General beliefs associated with our speaking a shared language whose terms have determinate extensions favor incorporating the non-individualistic ascriptions, and the third chapter argues that the most frequently cited candidates for entrenched general beliefs incompatible with non-individualistic ascriptions (those relating to self-knowledge and behavioral explanation) turn out to be compatible with them after all. Indeed, accounting for self-knowledge ultimately turns out to cause more problems for the individualist. Reconciling our ascriptional practices with these general beliefs will involve stressing (1) that the proposed equilibrium is non-individualistic rather than anti-individualistic, (2) that the de dicto/de re distinction is a distinction between types of ascriptions, not between types of beliefs, (3) that the position is methodologically, rather than ascriptionally, individualistic, and (4) that the position relies heavily on our self-interpretations to fund the non-individualistic ascriptions.

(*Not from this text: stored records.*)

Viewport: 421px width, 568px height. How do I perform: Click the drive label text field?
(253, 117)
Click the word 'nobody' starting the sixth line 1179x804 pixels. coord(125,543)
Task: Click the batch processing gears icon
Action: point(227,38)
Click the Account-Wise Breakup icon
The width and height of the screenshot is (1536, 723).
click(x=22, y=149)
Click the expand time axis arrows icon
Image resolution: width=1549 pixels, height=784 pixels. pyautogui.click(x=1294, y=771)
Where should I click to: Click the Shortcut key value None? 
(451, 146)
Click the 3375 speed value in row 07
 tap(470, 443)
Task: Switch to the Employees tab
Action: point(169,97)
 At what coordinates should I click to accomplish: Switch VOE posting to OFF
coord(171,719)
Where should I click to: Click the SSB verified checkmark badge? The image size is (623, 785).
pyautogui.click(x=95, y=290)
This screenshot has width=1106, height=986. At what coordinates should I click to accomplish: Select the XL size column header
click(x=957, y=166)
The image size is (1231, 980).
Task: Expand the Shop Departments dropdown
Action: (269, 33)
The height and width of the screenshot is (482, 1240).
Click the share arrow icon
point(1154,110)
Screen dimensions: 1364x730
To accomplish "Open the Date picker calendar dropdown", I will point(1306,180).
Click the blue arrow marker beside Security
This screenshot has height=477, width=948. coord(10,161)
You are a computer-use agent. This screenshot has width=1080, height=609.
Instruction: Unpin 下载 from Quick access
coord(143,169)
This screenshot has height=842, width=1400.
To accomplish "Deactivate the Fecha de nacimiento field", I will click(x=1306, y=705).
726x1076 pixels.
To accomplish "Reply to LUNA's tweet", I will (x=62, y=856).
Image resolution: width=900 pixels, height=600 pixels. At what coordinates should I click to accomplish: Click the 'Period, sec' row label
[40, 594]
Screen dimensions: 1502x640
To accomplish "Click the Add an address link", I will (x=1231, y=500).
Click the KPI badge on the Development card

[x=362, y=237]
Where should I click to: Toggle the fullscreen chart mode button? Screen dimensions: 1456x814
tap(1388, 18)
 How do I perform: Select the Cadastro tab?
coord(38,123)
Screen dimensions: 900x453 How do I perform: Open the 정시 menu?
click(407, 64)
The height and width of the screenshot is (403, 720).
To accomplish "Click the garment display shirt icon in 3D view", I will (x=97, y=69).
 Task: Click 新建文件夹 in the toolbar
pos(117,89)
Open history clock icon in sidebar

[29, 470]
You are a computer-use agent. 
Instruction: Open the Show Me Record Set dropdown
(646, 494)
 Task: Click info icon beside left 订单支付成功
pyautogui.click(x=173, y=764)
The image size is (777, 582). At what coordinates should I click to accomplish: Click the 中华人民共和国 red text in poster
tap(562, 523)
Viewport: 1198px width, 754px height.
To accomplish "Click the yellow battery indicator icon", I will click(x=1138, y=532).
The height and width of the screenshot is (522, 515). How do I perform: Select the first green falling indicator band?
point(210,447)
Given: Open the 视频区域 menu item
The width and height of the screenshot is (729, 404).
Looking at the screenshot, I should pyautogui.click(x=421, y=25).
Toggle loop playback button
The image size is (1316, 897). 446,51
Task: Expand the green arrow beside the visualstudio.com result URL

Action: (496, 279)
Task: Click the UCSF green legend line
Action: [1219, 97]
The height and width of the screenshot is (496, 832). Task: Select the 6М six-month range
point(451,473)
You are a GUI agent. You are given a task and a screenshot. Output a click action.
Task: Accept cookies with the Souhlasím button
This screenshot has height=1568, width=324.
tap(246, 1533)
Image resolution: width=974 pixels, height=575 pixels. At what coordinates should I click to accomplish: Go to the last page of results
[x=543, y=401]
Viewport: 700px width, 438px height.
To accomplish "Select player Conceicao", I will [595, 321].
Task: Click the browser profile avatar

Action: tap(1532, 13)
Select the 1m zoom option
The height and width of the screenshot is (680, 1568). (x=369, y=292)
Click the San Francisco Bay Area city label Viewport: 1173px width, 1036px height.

Chapter Four: Linguistic Norms and Future Behavior

As stated above, the third chapter stresses the importance of our self-interpretations when reaching an equilibrium for our semantic terms, and argues that our practice of interpreting others in terms of social usage should be incorporated into an equilibrium because speakers understand themselves as engaging in a shared practice when using language. In much the same way, the fourth chapter argues that, because we understand this shared practice as itself extending through time, we can adopt a "T-externalistic" position in which we endorse the everyday ascriptions of content that reflect a sensitivity to future usage. Most of the potentially unintuitive consequences of allowing future use to contribute to what we mean (such as, say, those associated with self-knowledge and behavioral explanation) will have already been defused if we have succeeded in incorporating the non-individualistic ascriptions Burge appeals to. Furthermore, the ways in which those consequences were made palatable for the non-individualist discussed in chapter three work equally well for the T-externalist. Alternative ways of describing the relation between present and future usage are discussed and found to have a number of unintuitive consequences of their own. Finally, it is argued that since attempts to find a more temporally-bound equilibrium turn out to be no more intuitive than their T-externalistic competitors, there is no reason why we cannot endorse our temporally sensitive ascriptions in these cases.

 

[Much of this last chapter appears in my "We Live Forwards but Understand Backwards: Linguistic Practices and Future Behavior"(Pacific Philosophical Quarterly 80 (1999) pp. 157-177). However, that paper focuses on the conditional claim that if you accept social externalism, you have no reason not to accept temporal externalism as well. Since I argued for the truth of the antecedent in Chapter 3, such 'conditional' claims tend to be replaced in this chapter by more unqualified assertions of the view.]